West se había sentido orgulloso, y creía que con razón, de la perfección a la que había llevado el formulario de servicio en su iglesia. Cuando llegó por primera vez a la iglesia, el formulario de servicio había sido simple hasta la saciedad, pero él lo había cambiado todo. Su gusto artístico exigía belleza en el culto, y pronto impuso sus ideales a una congregación dispuesta. Consiguió lo que él creía que era el mejor cuarteto de la ciudad; trabajó con ellos para lograr la perfección musical; y el resultado fue sin duda uno de los conciertos más elaborados de cualquier iglesia de Nueva York.

Sus sermones habían asimilado gradualmente esta nueva atmósfera. Eran pasajes musicales, elocuentes, pulidos, exquisitamente equilibrados. Despertaban admiración, atraían a personas de buen gusto, y con estos resultados estaba satisfecho.

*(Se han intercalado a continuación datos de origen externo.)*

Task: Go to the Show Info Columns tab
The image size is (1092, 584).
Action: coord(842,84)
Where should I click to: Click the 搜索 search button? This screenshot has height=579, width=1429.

Otro resultado que no había notado, o del que apenas era consciente, era que casi todos los elementos de enseñanza positiva en su ministerio se habían disuelto o atenuado considerablemente. Quizás la congregación que había reunido no los extrañaba mucho. Aquí y allá se podía encontrar a algún anciano canoso de la iglesia, la reliquia desolada de una dispensación anterior, que miraba hacia arriba y no era alimentado; pero la gran mayoría estaba satisfecha. Porque la gran mayoría estaba compuesta por personas para quienes la adoración era una especie de placer; personas nada curiosas sobre la verdad, poco intelectuales, débilmente dotadas de percepción espiritual; Personas sin duda de virtud y bondad, por muy mundanas que fueran, que encontraban en la predicación de West un suave estímulo para el decoro, y habrían resentido cualquier ataque a su complacencia.

 Durante mucho tiempo, West no solo había aceptado estas condiciones, sino que las había fomentado. Pero durante los dos últimos años, poco a poco, había ido invadiéndole esa sensación de cansancio e inutilidad en su ministerio que se había confesado aquella noche en que escuchó al ministro de Galesville.